How To Play Guitar In Time - Rhythm And Timing

Fix Your Rhythm And Timing On The Guitar With Just 5 Minutes A Day!

By Simon Candy 


Rhythm Timing Guitar Article Pic 1Do you ever find yourself struggling to play a song or riff on your guitar, even though you have the notes down?

You might try playing it faster, but it still doesn't sound right.

This can be a frustrating experience for many guitar players, including myself when I first started learning.

What I eventually realized was that my rhythm and timing on the guitar needed work.

Although I was playing all the right notes, I wasn't placing them in the correct spots, which is why the song or riff didn't sound right. Essentially, I lacked the ability to play my guitar in time.

Understanding how to play your guitar in time is essential for your musical growth. Although it may not seem like the most exciting topic, focusing on rhythm and timing can greatly enhance your guitar skills and lead to significant improvement.

In this article, you learn how to dramatically improve your timing and rhythm on the guitar, and it won’t take any more than 5 minutes of your day.


Why You Struggle To Play Your Guitar In Time

You can think of timing as the glue that holds everything that you play on your guitar together. It will make or break your playing and many people struggle with it, sometimes not even aware that it is a problem.

The reason why playing your guitar in time can be a struggle is because far too often your focus tends to be on what notes to play, and not WHEN to play these notes. 

The Rhythm and timing of a song tend to be something that you think will happen by default once you have the notes and chords down. This is not true, and as a result, it is the cause of many guitar playing problems and frustrations.


The Rewards Of Having Great Rhythm And Timing

The exercises that are presented in this article are simple yet very effective if done regularly.

As a result, you will notice a significant improvement in your sense and awareness of time. You will start to "feel" time rather than having to "think" about it.

The ultimate goal is to transition from having to "think" about where the beat is and where the notes on the guitar are played, to "feeling" them.

Once achieved, playing the guitar will become much more enjoyable. No longer will playing in time be a challenge. You will be able to play your favourite songs with greater ease and learn them much faster.


Put Your Guitar Down. You Won’t Be Needing It

Rhythm Timing Guitar Article Pic 2Instead of focusing on a specific task, let's concentrate on improving your rhythm and timing in a broader sense. This will allow you to effortlessly play riffs, licks, chords, or any song you desire.

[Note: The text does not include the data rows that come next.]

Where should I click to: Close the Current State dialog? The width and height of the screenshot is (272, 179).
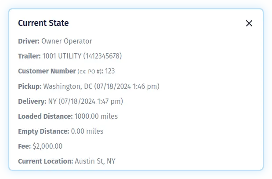click(x=249, y=23)
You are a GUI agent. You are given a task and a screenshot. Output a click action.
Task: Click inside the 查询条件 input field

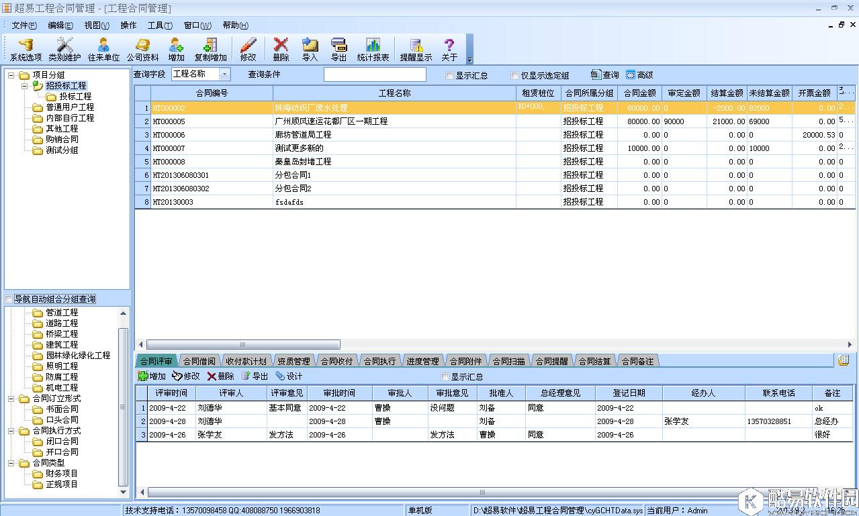(x=373, y=74)
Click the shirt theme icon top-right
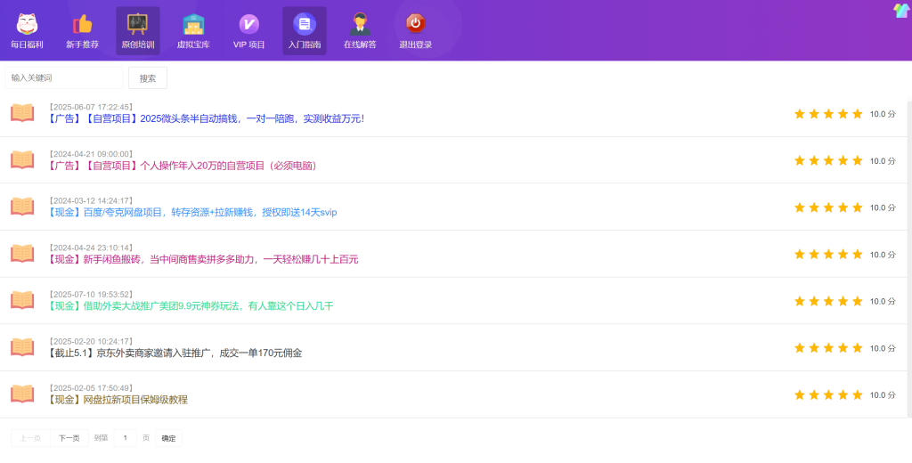The height and width of the screenshot is (463, 912). 901,11
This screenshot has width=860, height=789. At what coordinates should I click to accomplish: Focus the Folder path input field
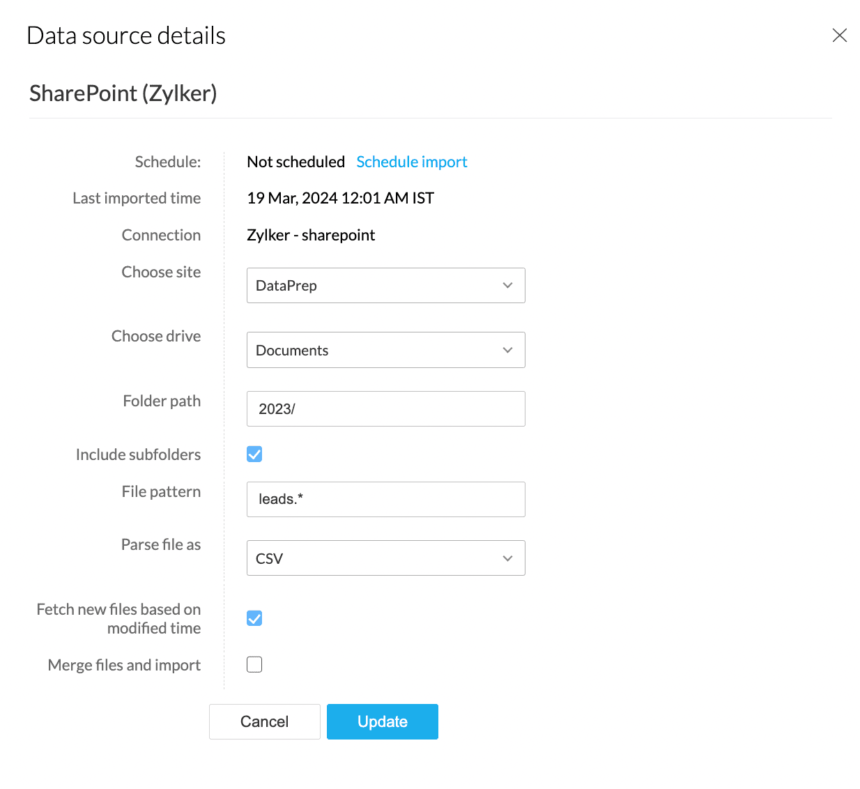tap(385, 408)
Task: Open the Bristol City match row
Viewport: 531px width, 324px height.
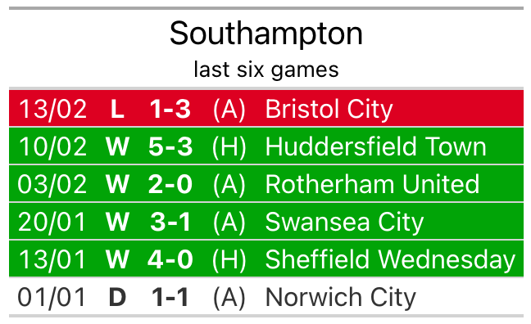Action: point(266,108)
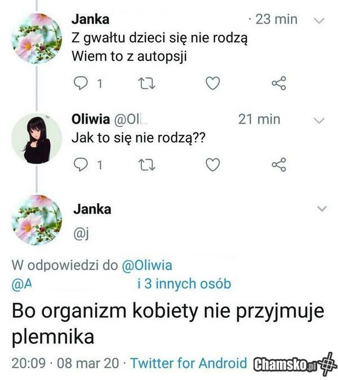Screen dimensions: 338x380
Task: Open Janka's top profile picture
Action: point(37,38)

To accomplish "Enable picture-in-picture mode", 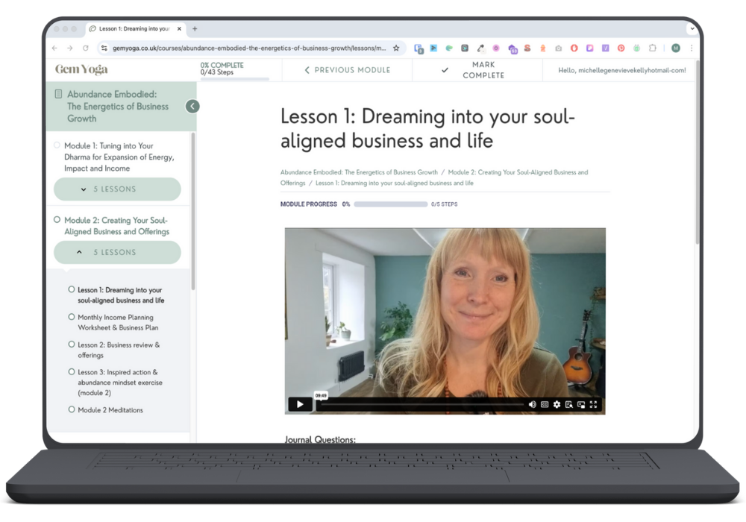I will [581, 404].
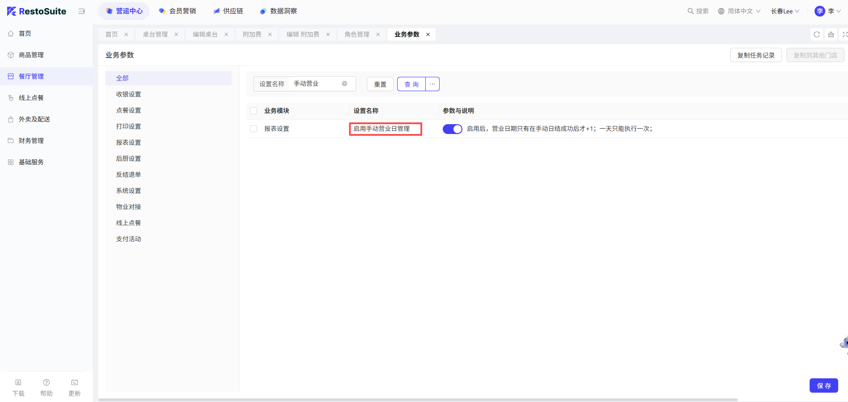848x402 pixels.
Task: Click the print icon in tab bar
Action: click(831, 34)
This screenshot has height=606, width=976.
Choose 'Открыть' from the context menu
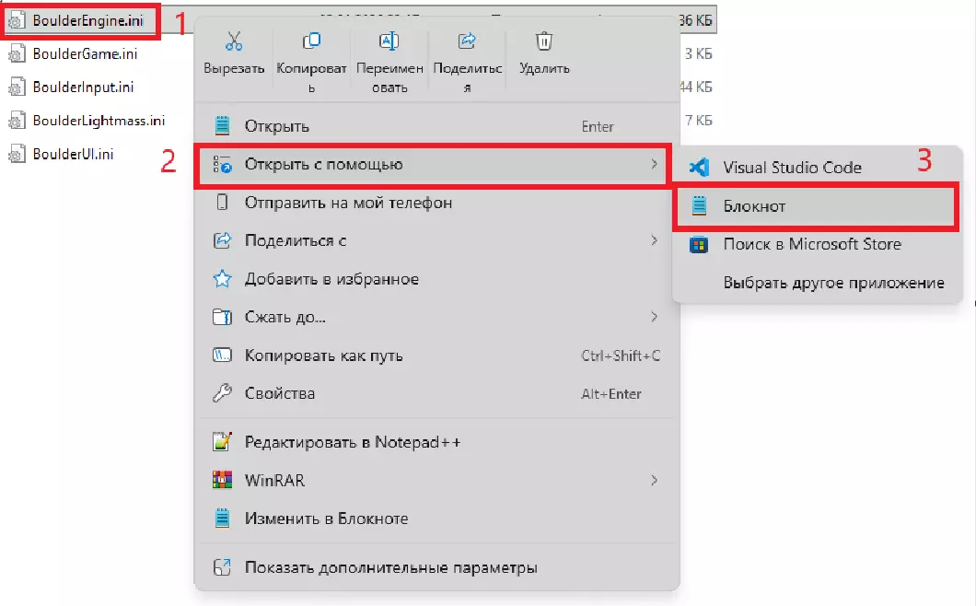click(x=276, y=126)
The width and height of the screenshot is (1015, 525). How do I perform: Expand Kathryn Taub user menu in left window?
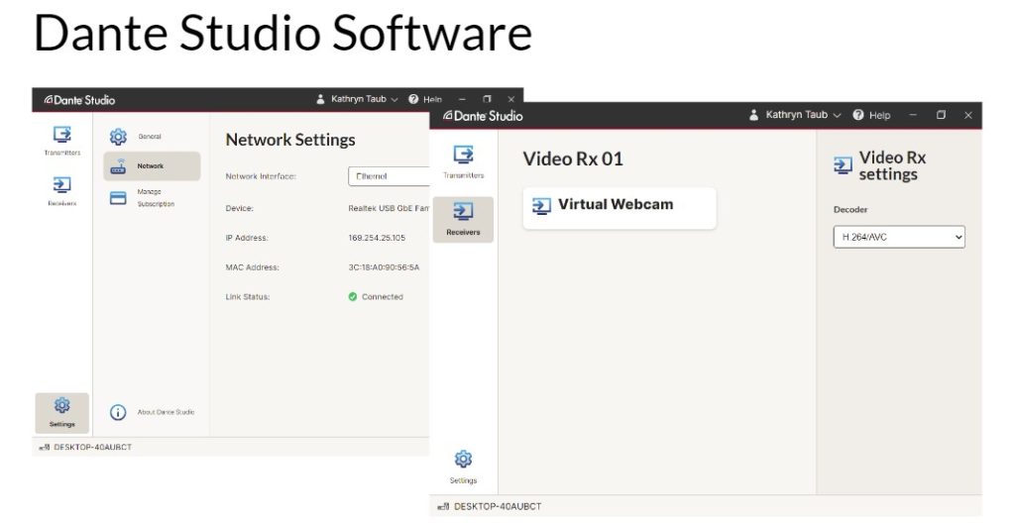click(x=357, y=100)
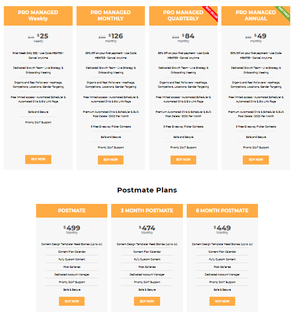This screenshot has width=295, height=320.
Task: Click the Postmate Plans heading
Action: click(x=147, y=190)
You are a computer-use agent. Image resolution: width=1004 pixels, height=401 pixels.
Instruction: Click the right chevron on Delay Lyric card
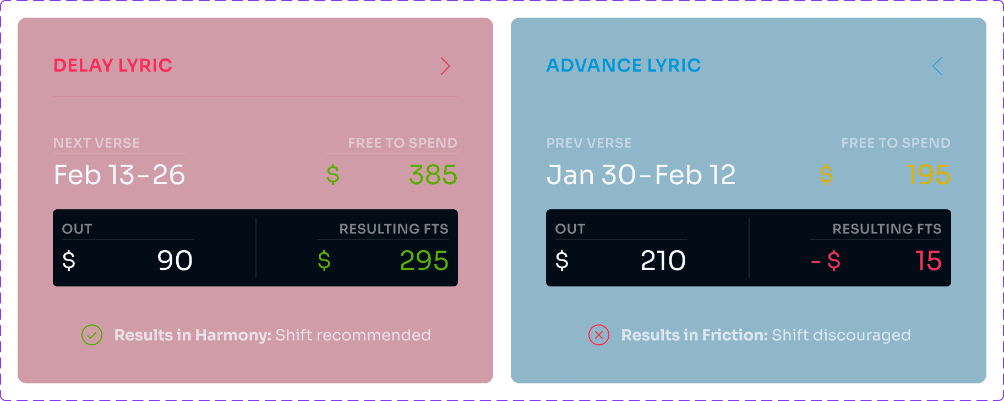click(x=445, y=66)
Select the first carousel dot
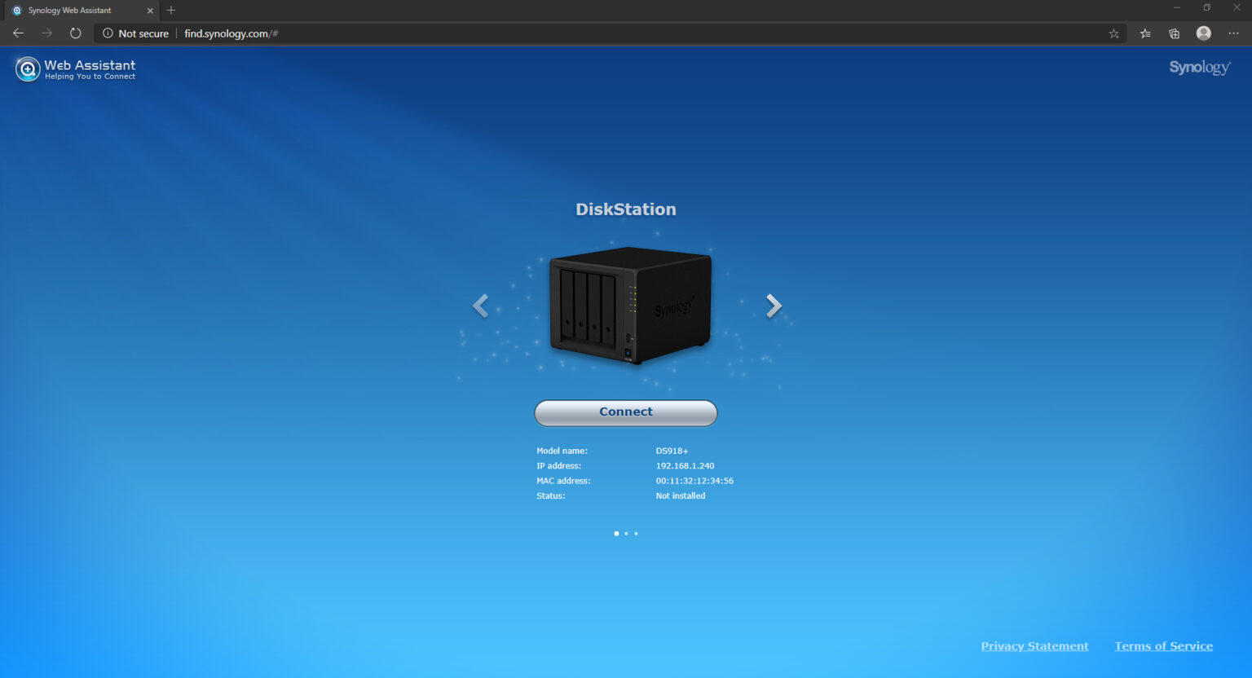The image size is (1252, 678). (x=616, y=533)
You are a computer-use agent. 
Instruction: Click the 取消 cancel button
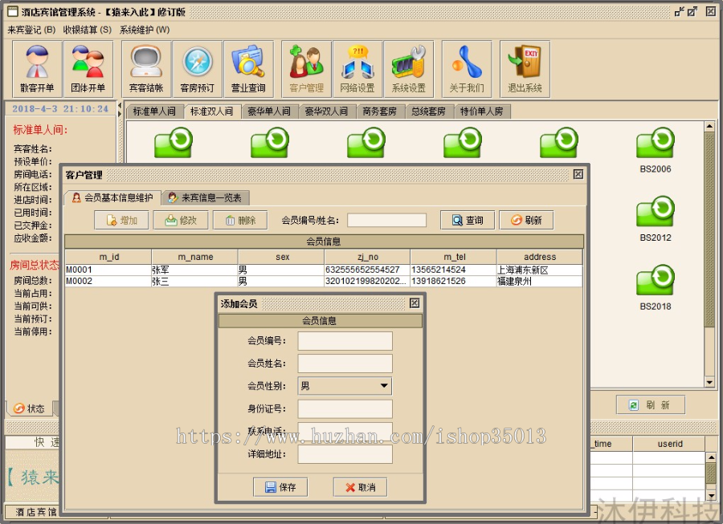[359, 487]
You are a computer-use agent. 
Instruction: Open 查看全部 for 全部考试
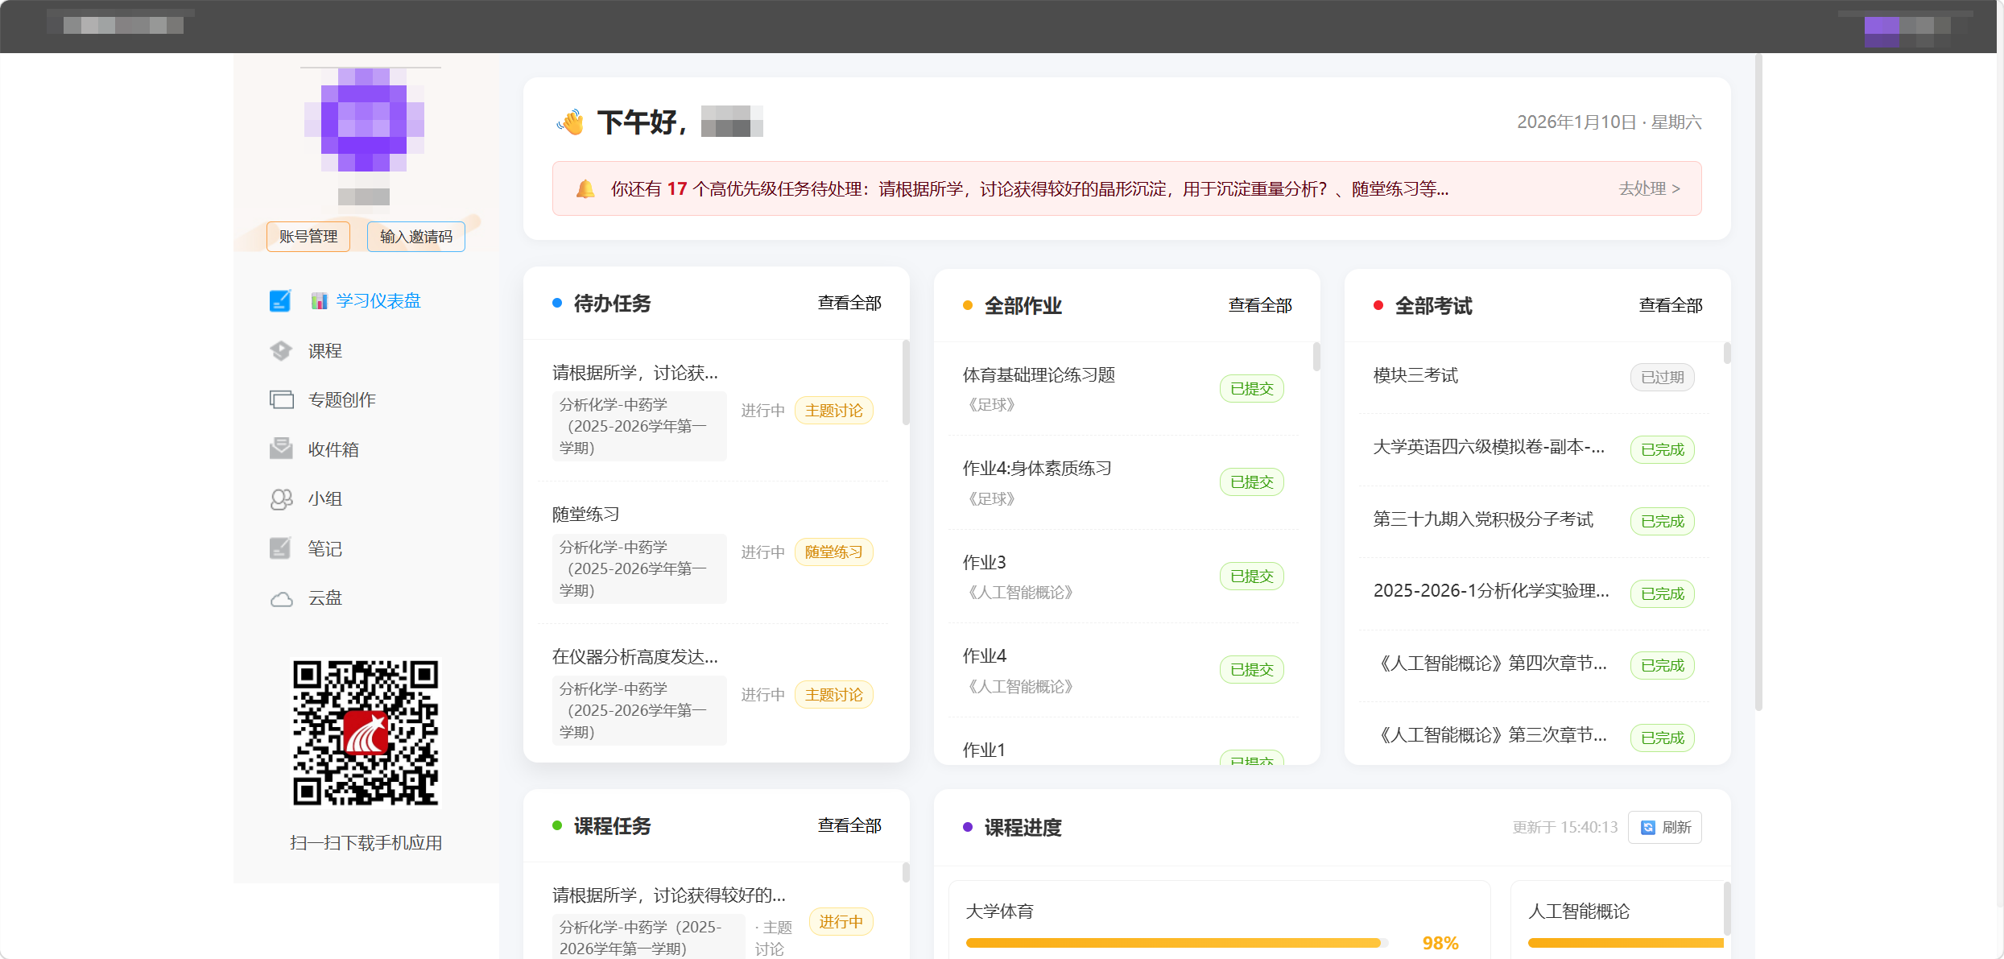[1671, 304]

The objective is to enhance your overall perception and awareness of time.

Surprisingly, you can practice playing in time without a guitar. It's preferable to do so without having a guitar in your hands since it eliminates distractions. We should approach it like a drummer, concentrating only on rhythm, not pitch.

Another advantage of practising rhythm and timing away from the guitar is that you can do it anywhere, anytime. Even if you have a brief 2-minute break, you can utilize it to improve your timing and, as a result, your overall guitar playing.


Warning:The following drills may seem very simple, and you may think that you are above this and don’t need to do them. This is a common and very costly assumption that people make time and time again. No pun intended :) Don’t be one of them. Whether you are new to guitar, or you have been playing for a while, the following exercises will help your rhythm and timing and by extension, your guitar playing in a great way. 


Seeing that 4/4 is the most common time, I am going to use it in the exercises below, but know that you can use other time signatures if you wish. Also, I highly recommend using a metronome when working on your timing. You will still benefit doing the following exercises without one, however using a metronome will dramatically improve your timing by making sure that you keep a consistent tempo and don’t speed up or slow down. 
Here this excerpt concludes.